After a pause, he says, “What’s the most harmless name you can think of? A man’s name. First harmless name that comes to mind, Mrs. Bickford. Give me a harmless name.”

I shrug. “Bruce?”

Shane grins, exposing teeth that have not been laser-whitened or capped, which is oddly reassuring. “I know a couple of macho Scots would take mortal offense at that choice, but Bruce it is. From now on, until we establish his identity, that’s what we’ll call the man in the mask. Bruce.”

“Bruce?”

“Bruce is a bastard, but he’s not all-powerful, okay? He’s just a man. One who probably had military training in how to intimidate a victim. Wants you to fear him because his training teaches him that fear makes victims weak, makes them not pay attention to what he’s really doing. Does what I’m saying make sense?”

“I guess so. Sure.”

“Are you offended by vulgar language, Mrs. Bickford.”

“My son listens to Eminem and 50 Cent. I’ve gotten used to it.”

“Good,” he says, as if I’ve helped him arrive at a decision. “Now repeat after me—Fuck Bruce.”

“Excuse me?”

“Humor me, Mrs. Bickford. I’m sure Maria told you I was eccentric. Probably told you worse than that. So repeat after me—Fuck Bruce.”
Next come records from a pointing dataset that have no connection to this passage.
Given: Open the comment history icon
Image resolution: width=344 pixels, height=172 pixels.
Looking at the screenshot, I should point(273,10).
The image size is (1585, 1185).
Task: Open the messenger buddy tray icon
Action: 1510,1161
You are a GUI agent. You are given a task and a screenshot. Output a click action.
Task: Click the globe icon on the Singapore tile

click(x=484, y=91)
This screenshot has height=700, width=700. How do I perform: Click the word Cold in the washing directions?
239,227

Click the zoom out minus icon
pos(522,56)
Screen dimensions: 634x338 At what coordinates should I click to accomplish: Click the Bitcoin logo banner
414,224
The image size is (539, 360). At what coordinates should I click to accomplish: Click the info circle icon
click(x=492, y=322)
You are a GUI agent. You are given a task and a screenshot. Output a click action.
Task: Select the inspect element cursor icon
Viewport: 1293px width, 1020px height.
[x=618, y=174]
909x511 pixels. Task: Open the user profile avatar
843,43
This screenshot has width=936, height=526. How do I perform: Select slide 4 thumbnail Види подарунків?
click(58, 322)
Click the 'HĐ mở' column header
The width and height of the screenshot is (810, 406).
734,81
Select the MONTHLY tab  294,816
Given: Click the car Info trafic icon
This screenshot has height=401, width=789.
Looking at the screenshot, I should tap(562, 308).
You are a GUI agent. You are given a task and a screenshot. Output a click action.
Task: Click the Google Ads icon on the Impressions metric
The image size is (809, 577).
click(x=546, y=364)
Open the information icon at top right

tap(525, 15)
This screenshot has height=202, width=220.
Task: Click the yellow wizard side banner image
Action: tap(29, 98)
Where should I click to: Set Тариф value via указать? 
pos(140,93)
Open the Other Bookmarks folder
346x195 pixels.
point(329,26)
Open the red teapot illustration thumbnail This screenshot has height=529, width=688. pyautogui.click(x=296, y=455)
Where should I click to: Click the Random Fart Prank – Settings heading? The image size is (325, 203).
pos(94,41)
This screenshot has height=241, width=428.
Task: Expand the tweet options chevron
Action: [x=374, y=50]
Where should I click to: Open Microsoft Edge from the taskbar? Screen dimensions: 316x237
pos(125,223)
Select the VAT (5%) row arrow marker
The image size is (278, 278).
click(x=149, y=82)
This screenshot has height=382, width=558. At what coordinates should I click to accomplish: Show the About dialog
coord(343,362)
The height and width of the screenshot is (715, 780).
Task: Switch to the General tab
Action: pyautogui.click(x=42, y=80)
The thing is, and this may sound silly or even prissy, but
fuck
is not a word I use. Lots of women in my age group and social class swear like sailors, but since I’m always meeting and greeting potential customers, I’m careful to avoid language that might be offensive.

“Come on, Mrs. Bickford. Give it a try. Fuck Bruce.”

I take a deep breath and go for it. “Fuck Bruce.”

“Good. Now say it like you mean it.”

“Fuck Bruce!”

He grins again. “Now we’re getting somewhere. Bruce is not a monster, he’s a man. Therefore he makes mistakes. We don’t know exactly what mistakes yet, but I’ll find out, starting first thing tomorrow morning. The mistakes will lead us to Bruce, and from Bruce to your son.”